MichelleScarn · 04/04/2022 17:09

@TangledNemo

Cross post but I also spent a lot of time in my room to avoid my brother. That isn’t fair OP, and very damaging to isolate the victim. Daughter should be sent to her room without her phone and laptop.
Agree, that sounds dreadful and its placing the onus on the victim I've also spoken to ds and said he must stay in his room if she has angry outbursts like that and the worst thing he can do is shout and get involved. So dd is OK to go about the house and be angry and violent, but he needs to stay hidden away and not bring attention to himself?
PaddlingLikeADuck · 04/04/2022 17:15

My mom grew up in a household where she was the oldest and her younger sister (5 years younger) had a lot of mental health issues and anxiety which caused a huge strain on the family.

To cut a king story short, all the focus was the on my mum’s sibling and my mum was just pushed to the side of it all. It was like she didn’t matter and she certainly didn’t feel like she mattered to her parents.

My mum is in her 60s now, has always had issues with attachment and relationship forming and she still has very strange relationships with her parents…..it’s almost like she reverts to being a hold near them and wanting them to view her as the ‘golden child’ because she never felt like that as a child.

There is still a very tense under current between her and her sibling too…it’s like a sense of resentment that my mum has, that her sibling ruined her childhood and a normal relationship with her parents.

I guess my point is that don’t underestimate the long term affect this may have on your son if he’s not made to feel as important as your DD.

You ask what child you would choose, and I would choose the 12 year old.
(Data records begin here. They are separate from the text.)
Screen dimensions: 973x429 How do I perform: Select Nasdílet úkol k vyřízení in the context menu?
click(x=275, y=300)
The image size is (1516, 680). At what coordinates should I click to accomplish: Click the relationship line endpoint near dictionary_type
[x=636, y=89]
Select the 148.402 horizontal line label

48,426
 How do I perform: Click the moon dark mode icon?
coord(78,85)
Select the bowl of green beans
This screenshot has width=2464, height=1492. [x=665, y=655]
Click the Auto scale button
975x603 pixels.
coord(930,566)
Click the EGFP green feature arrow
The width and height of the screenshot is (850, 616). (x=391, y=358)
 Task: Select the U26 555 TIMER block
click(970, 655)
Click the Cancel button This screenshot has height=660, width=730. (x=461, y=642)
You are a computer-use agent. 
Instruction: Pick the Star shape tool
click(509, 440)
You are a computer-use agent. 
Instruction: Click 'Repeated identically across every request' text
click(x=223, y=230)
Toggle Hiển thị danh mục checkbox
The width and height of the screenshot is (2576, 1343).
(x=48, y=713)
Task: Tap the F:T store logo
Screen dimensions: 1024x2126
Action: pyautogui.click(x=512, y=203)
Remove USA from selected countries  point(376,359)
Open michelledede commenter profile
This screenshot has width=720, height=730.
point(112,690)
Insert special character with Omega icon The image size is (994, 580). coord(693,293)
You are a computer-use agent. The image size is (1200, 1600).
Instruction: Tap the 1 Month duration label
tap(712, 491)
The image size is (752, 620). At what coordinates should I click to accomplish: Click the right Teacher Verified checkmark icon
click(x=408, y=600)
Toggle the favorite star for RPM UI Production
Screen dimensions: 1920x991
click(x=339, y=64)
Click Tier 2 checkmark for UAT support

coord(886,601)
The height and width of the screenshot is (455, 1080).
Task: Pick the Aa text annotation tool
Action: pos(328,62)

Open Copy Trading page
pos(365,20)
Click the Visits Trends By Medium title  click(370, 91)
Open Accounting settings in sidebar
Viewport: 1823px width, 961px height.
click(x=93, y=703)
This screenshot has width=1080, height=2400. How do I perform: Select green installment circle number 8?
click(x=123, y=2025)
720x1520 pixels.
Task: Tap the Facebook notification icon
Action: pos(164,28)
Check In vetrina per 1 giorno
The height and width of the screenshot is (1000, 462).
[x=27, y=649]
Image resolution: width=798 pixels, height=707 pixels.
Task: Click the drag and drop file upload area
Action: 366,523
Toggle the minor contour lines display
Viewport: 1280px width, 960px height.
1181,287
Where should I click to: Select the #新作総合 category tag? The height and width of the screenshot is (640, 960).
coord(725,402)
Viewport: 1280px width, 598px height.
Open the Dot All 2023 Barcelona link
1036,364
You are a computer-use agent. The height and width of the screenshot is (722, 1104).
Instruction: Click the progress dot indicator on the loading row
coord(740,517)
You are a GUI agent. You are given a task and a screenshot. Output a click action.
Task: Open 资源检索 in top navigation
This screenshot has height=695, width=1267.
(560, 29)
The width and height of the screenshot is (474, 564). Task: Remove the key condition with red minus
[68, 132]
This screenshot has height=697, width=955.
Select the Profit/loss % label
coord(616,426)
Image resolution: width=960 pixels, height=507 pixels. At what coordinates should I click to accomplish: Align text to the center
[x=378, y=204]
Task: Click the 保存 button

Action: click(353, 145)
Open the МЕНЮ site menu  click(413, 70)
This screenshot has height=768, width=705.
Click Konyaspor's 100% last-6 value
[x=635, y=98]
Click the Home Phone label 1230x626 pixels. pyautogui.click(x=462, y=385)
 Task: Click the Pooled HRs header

Your daughter is almost an adult and is able to hold down a job and manage herself perfectly well whilst there, so yes legally she may still be a ‘child’ she is not a child in the same way your 12 year old is.

SparklingLime · 04/04/2022 17:25

Google local private psychiatrists and ask if they assess for ADHD. You don’t necessarily have to wait for one of the big companies such as psychiatryUK who have the long waiting lists.

SparklingLime · 04/04/2022 17:26

Obviously ideally get a recommendation for a local psychiatrist. Ask you GP, they may be willing to suggest a name.

SparklingLime · 04/04/2022 17:36

Another poster described finding an ADHD assessment on this thread. Screenshot attached.

www.mumsnet.com/Talk/am_i_being_unreasonable/a4354656-To-feel-as-though-ADHD-Sensitivity-Rejection-Dysphoria-may-push-me-over-the-edge?msgid=111018160#111018160

Which child can you choose?
TrashyPanda · 05/04/2022 08:42

@TangledNemo

Cross post but I also spent a lot of time in my room to avoid my brother. That isn’t fair OP, and very damaging to isolate the victim. Daughter should be sent to her room without her phone and laptop.
Sorry, but I totally agree.

You are focusing on your son removing himself from the aggressor. Why should he have to hole up in his room? What message is it sending to him- that his sister can tantrum all over the house but he is restricted to his room? This isn’t dealing with the aggressor, which is what needs to happen.

Feeling safe in your home is a very basic right.
Please start to advocate for your son.